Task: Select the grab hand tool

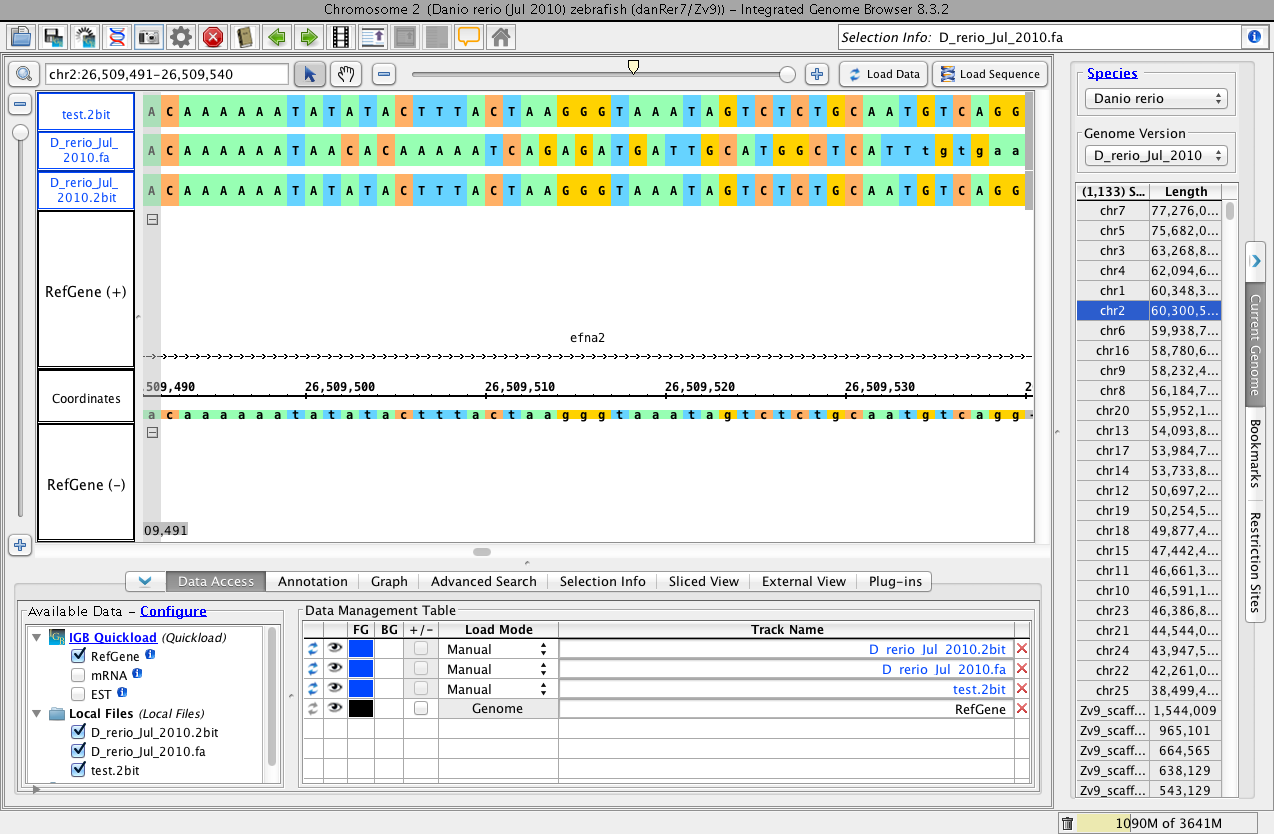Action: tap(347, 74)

* * *

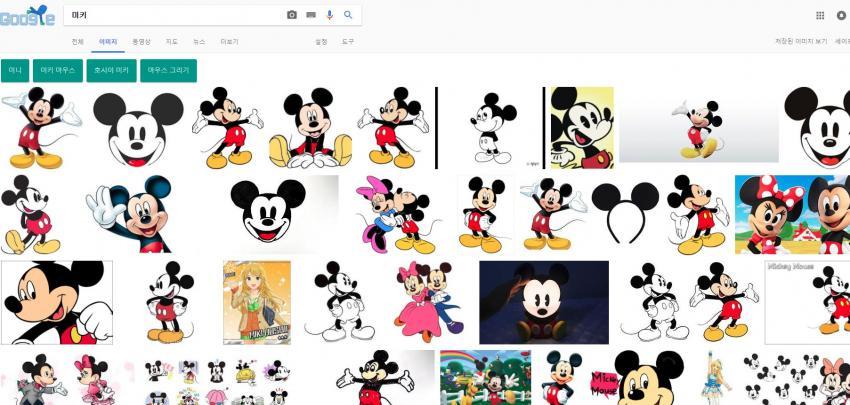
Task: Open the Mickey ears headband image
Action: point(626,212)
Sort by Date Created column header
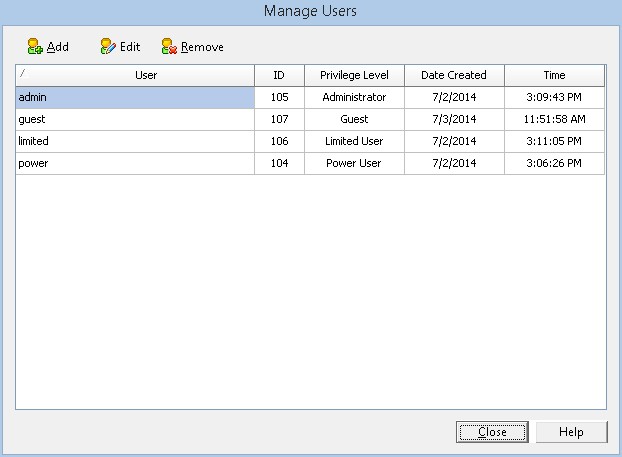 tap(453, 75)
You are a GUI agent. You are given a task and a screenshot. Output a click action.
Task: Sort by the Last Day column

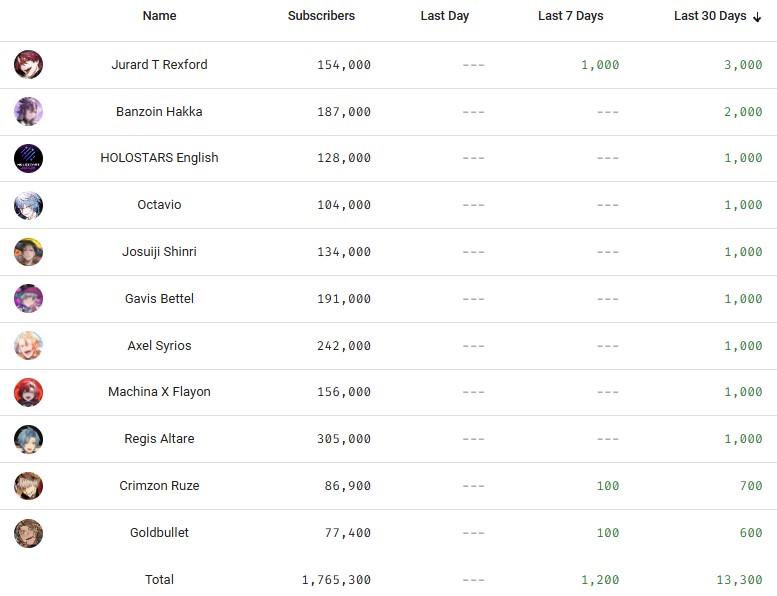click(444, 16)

---

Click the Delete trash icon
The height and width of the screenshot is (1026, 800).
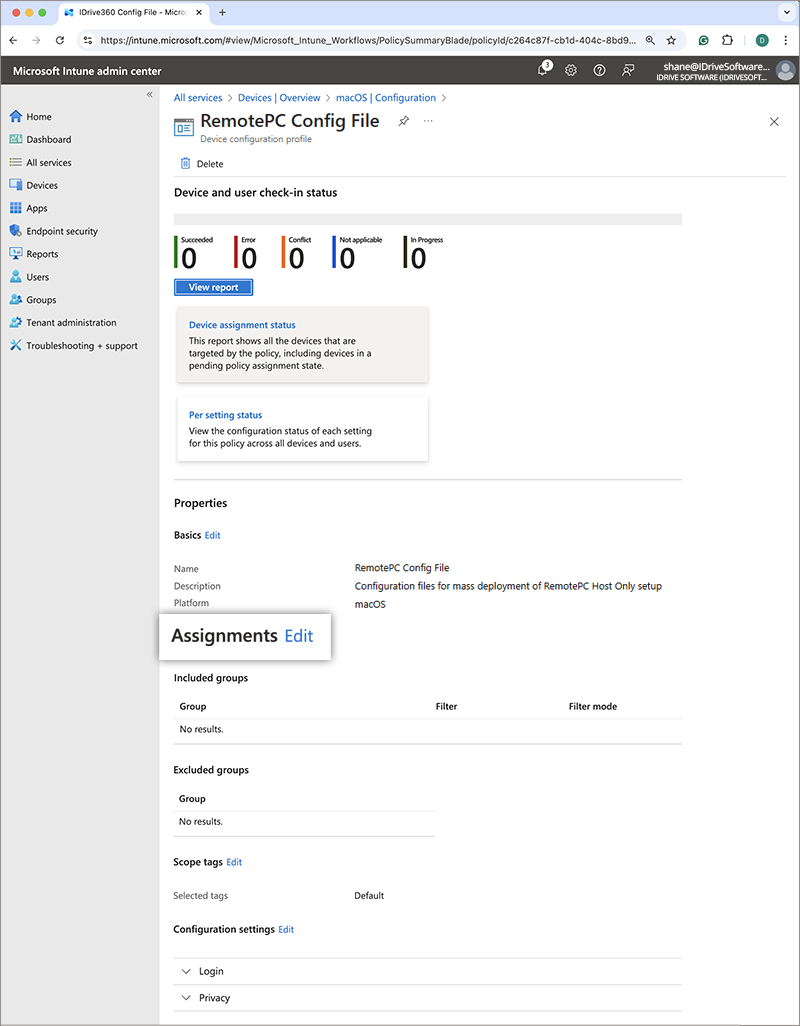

» **YOUR GOAL**: A count alone is required. How many lines in the entries contain the string "screenshot"?

» **ANSWER BOX**: 2